| WHAT NEEDS TO BE DONE |
Which lines run from the one containing "Viewport: 2157px width, 1165px height." through the end of the material? Transcribe them word for word, and only them.

### INPUT DATA ###

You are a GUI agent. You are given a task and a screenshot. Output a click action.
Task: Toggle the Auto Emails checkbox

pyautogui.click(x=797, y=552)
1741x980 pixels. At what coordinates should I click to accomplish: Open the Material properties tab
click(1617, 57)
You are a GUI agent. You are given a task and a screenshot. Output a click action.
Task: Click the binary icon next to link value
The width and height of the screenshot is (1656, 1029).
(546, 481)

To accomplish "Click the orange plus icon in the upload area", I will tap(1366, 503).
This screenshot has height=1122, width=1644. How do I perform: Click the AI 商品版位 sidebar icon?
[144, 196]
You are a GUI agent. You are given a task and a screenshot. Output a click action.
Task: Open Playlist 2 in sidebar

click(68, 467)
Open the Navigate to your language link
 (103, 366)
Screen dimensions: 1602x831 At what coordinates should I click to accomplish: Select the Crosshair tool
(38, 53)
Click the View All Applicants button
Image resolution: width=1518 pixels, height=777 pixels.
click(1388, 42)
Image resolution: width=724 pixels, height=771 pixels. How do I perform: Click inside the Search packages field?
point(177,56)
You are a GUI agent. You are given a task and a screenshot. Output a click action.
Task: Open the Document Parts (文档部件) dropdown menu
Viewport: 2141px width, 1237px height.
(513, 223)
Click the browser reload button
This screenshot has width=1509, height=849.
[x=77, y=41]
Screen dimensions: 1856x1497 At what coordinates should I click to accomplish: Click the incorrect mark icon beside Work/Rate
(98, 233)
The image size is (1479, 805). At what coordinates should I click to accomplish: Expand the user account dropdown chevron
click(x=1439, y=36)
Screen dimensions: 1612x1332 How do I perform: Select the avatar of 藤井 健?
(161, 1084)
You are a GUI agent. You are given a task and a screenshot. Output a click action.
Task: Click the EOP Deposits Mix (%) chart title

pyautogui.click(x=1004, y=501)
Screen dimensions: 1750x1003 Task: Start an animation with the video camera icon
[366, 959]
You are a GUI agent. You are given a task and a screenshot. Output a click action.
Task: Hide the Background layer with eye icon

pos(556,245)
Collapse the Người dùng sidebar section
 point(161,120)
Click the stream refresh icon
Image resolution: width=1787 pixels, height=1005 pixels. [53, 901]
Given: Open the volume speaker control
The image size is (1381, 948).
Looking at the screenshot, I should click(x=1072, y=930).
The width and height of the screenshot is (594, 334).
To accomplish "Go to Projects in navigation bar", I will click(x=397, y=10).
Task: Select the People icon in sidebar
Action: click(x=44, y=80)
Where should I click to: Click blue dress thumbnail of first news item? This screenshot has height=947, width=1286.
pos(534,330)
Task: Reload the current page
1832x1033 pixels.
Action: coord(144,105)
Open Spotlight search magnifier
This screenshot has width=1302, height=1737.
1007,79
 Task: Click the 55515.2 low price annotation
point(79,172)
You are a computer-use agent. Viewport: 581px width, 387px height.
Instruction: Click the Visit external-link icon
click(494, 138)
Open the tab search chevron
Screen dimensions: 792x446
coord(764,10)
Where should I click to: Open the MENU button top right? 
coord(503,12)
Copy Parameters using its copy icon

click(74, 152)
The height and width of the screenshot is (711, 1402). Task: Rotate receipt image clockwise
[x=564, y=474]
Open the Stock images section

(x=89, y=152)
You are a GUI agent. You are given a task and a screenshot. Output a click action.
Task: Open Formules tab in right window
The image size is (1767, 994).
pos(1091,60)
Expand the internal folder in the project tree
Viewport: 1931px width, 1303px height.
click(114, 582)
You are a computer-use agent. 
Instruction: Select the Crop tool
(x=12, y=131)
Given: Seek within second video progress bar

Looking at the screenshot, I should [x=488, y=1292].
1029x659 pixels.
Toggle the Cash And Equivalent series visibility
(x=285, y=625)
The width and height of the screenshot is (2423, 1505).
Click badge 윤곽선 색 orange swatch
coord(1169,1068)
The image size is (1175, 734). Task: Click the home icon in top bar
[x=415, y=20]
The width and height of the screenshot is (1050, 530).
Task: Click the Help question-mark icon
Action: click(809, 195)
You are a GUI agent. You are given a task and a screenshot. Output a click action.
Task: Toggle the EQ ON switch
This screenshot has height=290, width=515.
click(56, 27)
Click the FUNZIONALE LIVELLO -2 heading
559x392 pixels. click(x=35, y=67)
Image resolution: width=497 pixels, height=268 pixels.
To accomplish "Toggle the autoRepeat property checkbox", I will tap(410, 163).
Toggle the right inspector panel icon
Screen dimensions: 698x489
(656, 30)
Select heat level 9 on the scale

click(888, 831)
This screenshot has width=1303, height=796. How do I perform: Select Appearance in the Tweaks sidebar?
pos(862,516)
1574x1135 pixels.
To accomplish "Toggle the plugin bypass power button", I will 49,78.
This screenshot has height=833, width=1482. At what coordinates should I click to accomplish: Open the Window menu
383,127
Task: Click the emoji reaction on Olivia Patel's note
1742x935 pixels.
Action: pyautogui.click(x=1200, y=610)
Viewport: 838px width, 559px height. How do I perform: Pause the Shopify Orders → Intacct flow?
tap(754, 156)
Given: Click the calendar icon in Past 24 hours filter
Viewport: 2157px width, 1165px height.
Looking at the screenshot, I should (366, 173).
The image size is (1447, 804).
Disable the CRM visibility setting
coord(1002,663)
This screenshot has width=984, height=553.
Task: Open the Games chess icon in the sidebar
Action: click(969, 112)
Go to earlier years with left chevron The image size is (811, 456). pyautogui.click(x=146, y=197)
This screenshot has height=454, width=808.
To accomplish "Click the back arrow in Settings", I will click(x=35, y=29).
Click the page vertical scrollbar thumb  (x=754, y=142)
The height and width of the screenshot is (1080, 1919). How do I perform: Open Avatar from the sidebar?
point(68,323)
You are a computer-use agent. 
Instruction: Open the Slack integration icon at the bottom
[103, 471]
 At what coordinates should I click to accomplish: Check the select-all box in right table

###

| RESPONSE AREA |
Viewport: 2157px width, 1165px height.
Looking at the screenshot, I should (366, 173).
The image size is (1447, 804).
Disable the CRM visibility setting
coord(1002,663)
This screenshot has width=984, height=553.
Task: Open the Games chess icon in the sidebar
Action: click(969, 112)
Go to earlier years with left chevron The image size is (811, 456). pyautogui.click(x=146, y=197)
This screenshot has height=454, width=808.
To accomplish "Click the back arrow in Settings", I will click(x=35, y=29).
Click the page vertical scrollbar thumb  (x=754, y=142)
The height and width of the screenshot is (1080, 1919). How do I perform: Open Avatar from the sidebar?
point(68,323)
You are a computer-use agent. 
Instruction: Open the Slack integration icon at the bottom
[103, 471]
 At what coordinates should I click to accomplish: Check the select-all box in right table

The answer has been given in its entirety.